Chef Profile

Rediscovering Tribal Cuisine And Sustainable Living With Chef Harshita Kakwani

Chef Harshita Kakwani blends indigenous wisdom, forest-foraged ingredients, and sustainable living to revive tribal cuisine and support small farmers through Prana Superfoods and Earth Song Café.

Contributed By

Nishtha Kawrani

August 7, 2025

Chef Harshita Kakwani with tribal community

Chef Harshita Kakwani with tribal community

The forest is nature’s treasure box, and tribals are its keepers. Chef Harshita Kakwani feels fortunate to build a life close to nature and learn from the tribal community. Born and raised in Indore, Kakwani was associated with the food and beverage industry from the start, but as a marketing professional. In 2015, she moved to the forest with her eight-month-old son, which changed her life. “I saw a group of girls picking mahua flowers under a tree, and it struck me how little I knew about the world. That moment sparked a journey of exploration that I’m still on,” said Kakwani in an exclusive chat with Outlook Traveller Eats.

As a city dweller, Kakwani was curious to explore the indigenous food and ingredients in the forest and wanted to showcase the tribal cuisine. “The forest and its people opened up new avenues for me in terms of living without medicines, exploring seasonal ingredients and cooking with the forest clan, unravelling the health benefits of every ingredient within nature,” said Kakwani. 

Rediscovering Tribal Cuisine And Sustainable Living With Chef Harshita Kakwani
Rediscovering Tribal Cuisine And Sustainable Living With Chef Harshita Kakwani. Picture Credits: Chef Harshita Kakwani

Tribal Cooking: Philosophy, Ingredients and Techniques

Apart from forest superfoods and the nutritional value, tribal cuisine is a gift from nature that needs to be preserved. “The tribal community looks down upon their existence and culinary traditions, and I wanted to do my part to make them proud of what they are,” added Kakwani. 

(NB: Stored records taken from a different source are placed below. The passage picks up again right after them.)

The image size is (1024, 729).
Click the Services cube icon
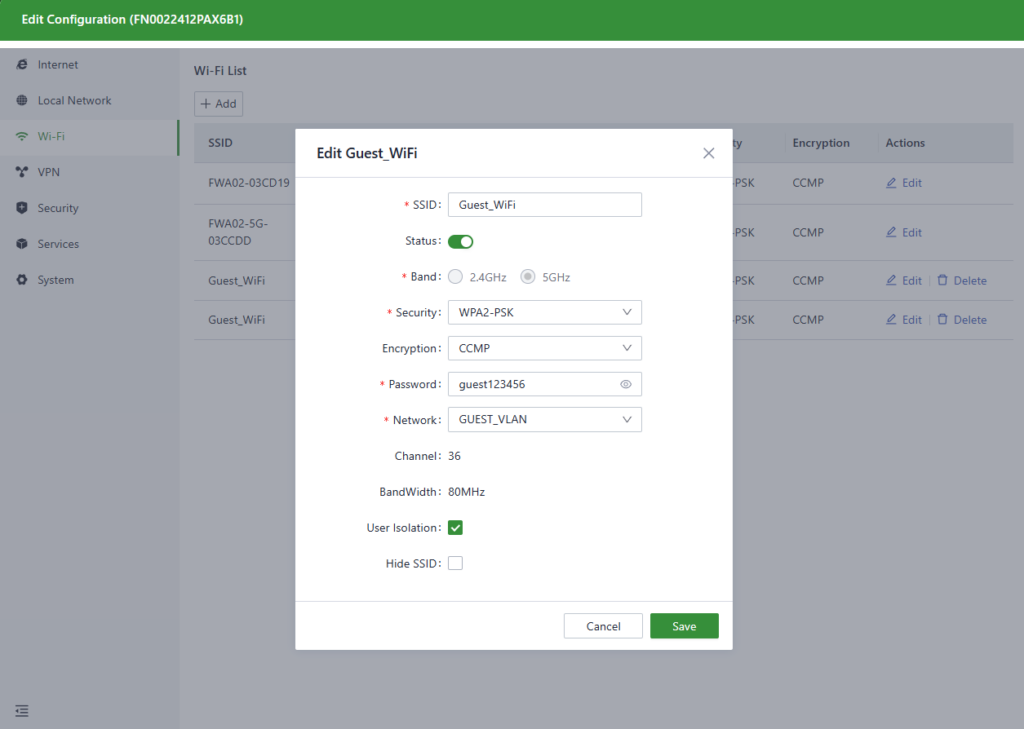coord(22,244)
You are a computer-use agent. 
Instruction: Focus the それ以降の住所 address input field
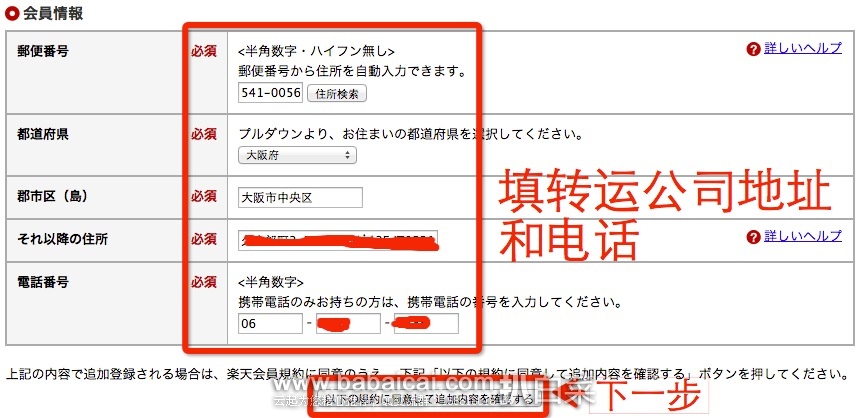click(338, 240)
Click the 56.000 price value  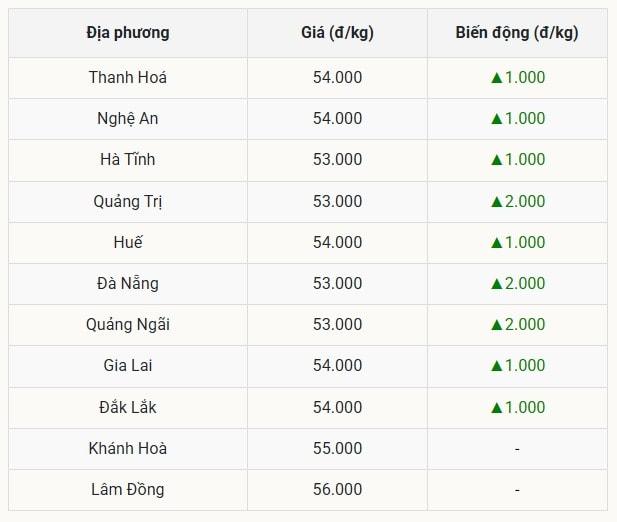(x=337, y=490)
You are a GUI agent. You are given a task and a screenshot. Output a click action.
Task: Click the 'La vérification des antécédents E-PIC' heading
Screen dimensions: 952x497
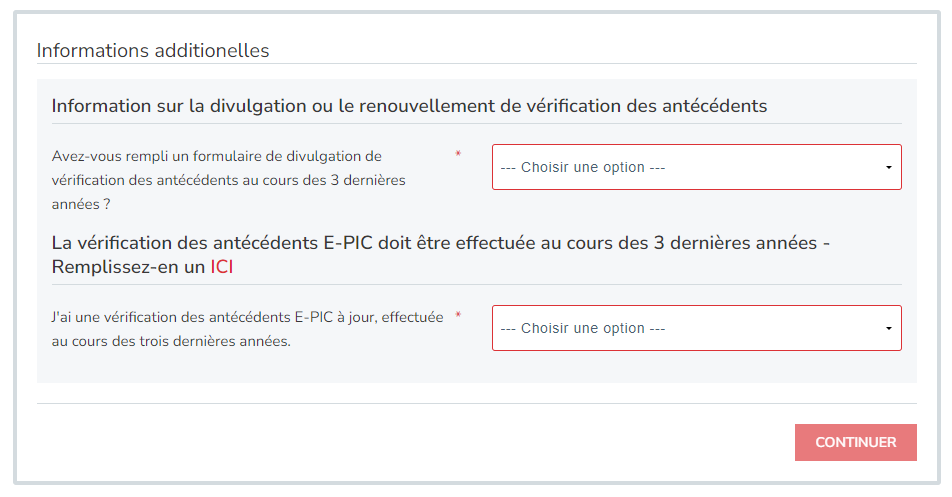[441, 255]
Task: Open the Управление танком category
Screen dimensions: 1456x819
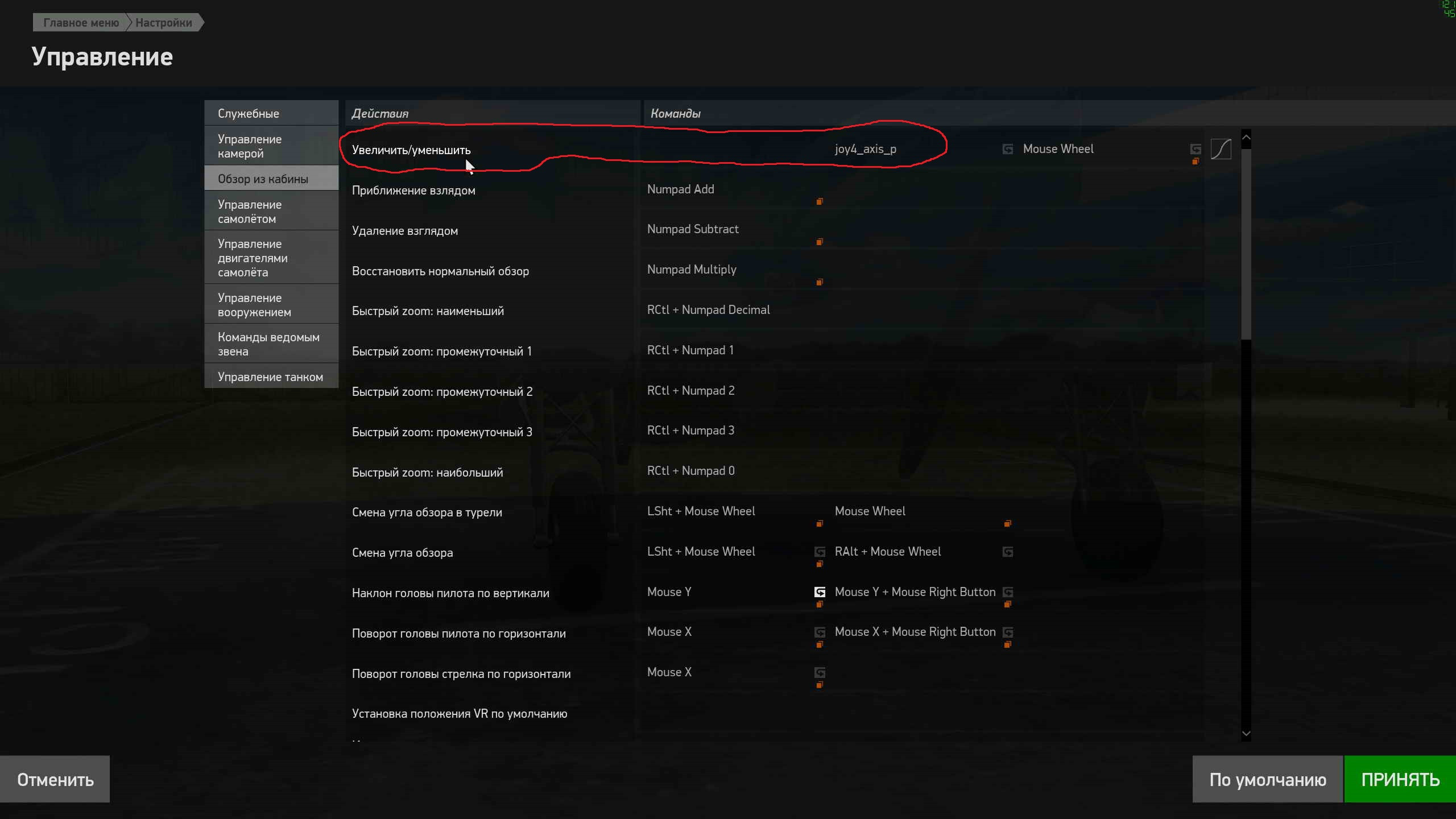Action: [271, 377]
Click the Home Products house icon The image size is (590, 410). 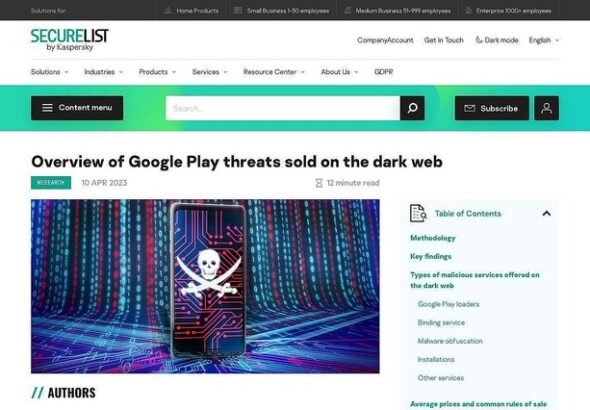click(168, 11)
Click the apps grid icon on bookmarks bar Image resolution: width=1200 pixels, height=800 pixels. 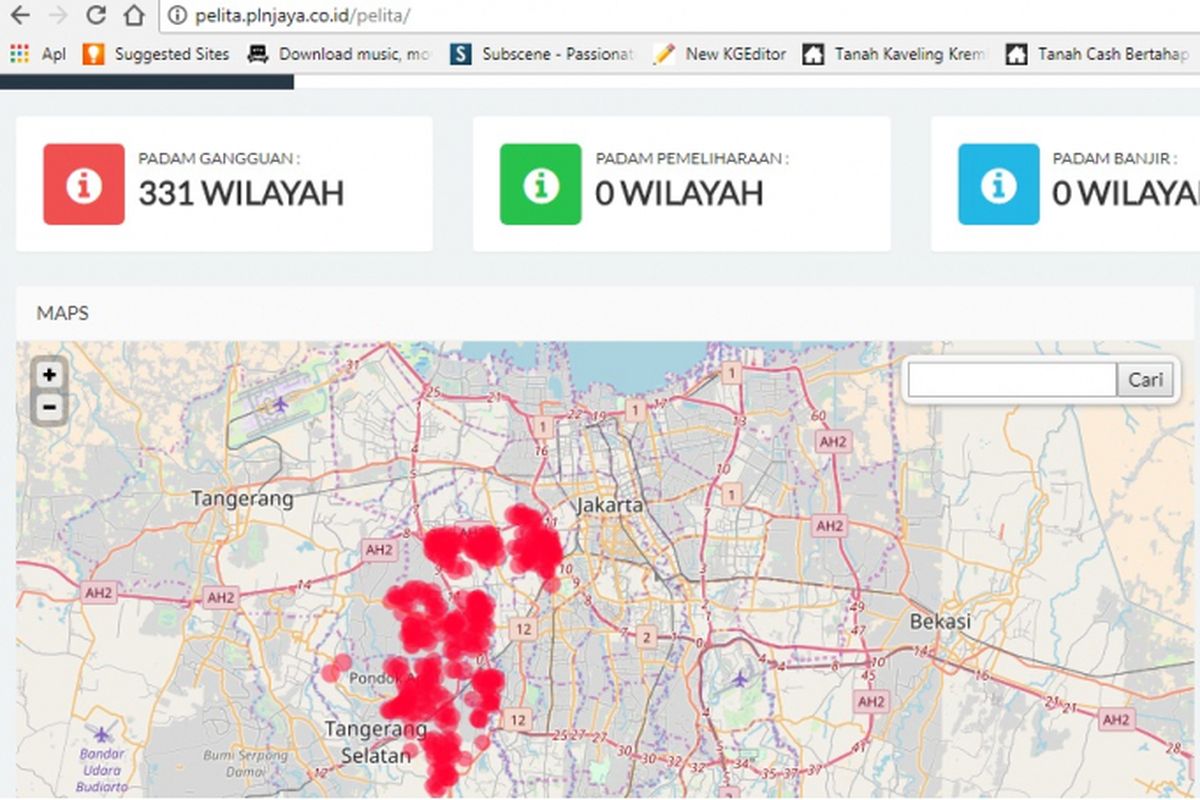pos(17,54)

Tribal cooking stems from a simple philosophy of sustenance. “Nature provides us so many things, making them edible and using them in our daily life not only adds to the nutrition but also the art of sustainable living,” said Kakwani. 

Discussing her best time in the forest, she says, “I learnt so much about the tribal cuisine from the women and elderly of the village. From forest stories to cooking lessons, it was a wholesome experience.” The natural bounty of the forest is magnificent with flowers, fruits and vegetables. Among indigenous forest flowers, Mahua, Malta, and Palash flowers have innumerable benefits. “Amaltaas flowers bloomed in May and supported gut health, while palaash, known for their cooling properties, were commonly used to make summer sharbats,” shared Kakwani. She tells how the growth of every indigenous ingredient is linked to a specific season, like Chirota Bhaji, a weed that grows on the edge of the farm, which is claimed to be the first sign of the arrival of monsoons. A range of mushrooms and yams grows in the monsoons, and Kakwani shares her experience tasting and cooking them. The mushroom range includes Baans Bhamori, Dokra pihri, Laal pihri, Bastar boda, and Dashra bhamori, all exclusively grown in the forests. “The tribes guide you with the edible ingredients of the forests. I ate around eight different types of mushrooms in the forest, one of which was Baans Karil, the mushroom that grows under the bamboo tree,” Kakwani said. 

Mahua barfi
Mahua barfi. Picture Credits: Chef Harshita Kakwani

From unique flowers and leaves like tendu patta, which are used to wrap cigarettes, to Charoli, the wild almond tree, the forest is full of exceptional food sources. Adding to the list of magic are the techniques of tribal cooking that take it a step forward. Kakwani shares how cooking yams is difficult, but how forest produce comes to your rescue. “Tying up the yam with guava leaves and boiling it helps reduce itchiness,” said Kakwani. She also shared a tribal technique called Bhojna, where yams are cooked overnight in a bonfire. Having a firsthand experience in the forest, Kakwani shares an interesting experience of boiling an egg without water. “You cover the egg using cow dung and leave it in an open fire; the moisture from the dung would boil down the egg, giving you another interesting technique to cook your food,” she said. 

The idea of foraging comes with both pros and cons. “Reviving the fading knowledge of tribal cooking and making the communities proud of their traditions is a big positive,” said Kakwani. However, she cautions against the overconsumption of forest resources because they are trending. “We go crazy about a superfood and then just leave it, like, in the case of matcha, it is trending, but the overconsumption of forest resources will ultimately lead to depletion,” said Kakwani. As the founder of Prana Superfoods and Earth Song Café, Kakwani bridges the gap between forest produce and accessibility, while supporting small farmers.“The forest has taught me Ayurveda, the nutritional power of native ingredients and finding my rhythm with nature for a healthier life,” she said.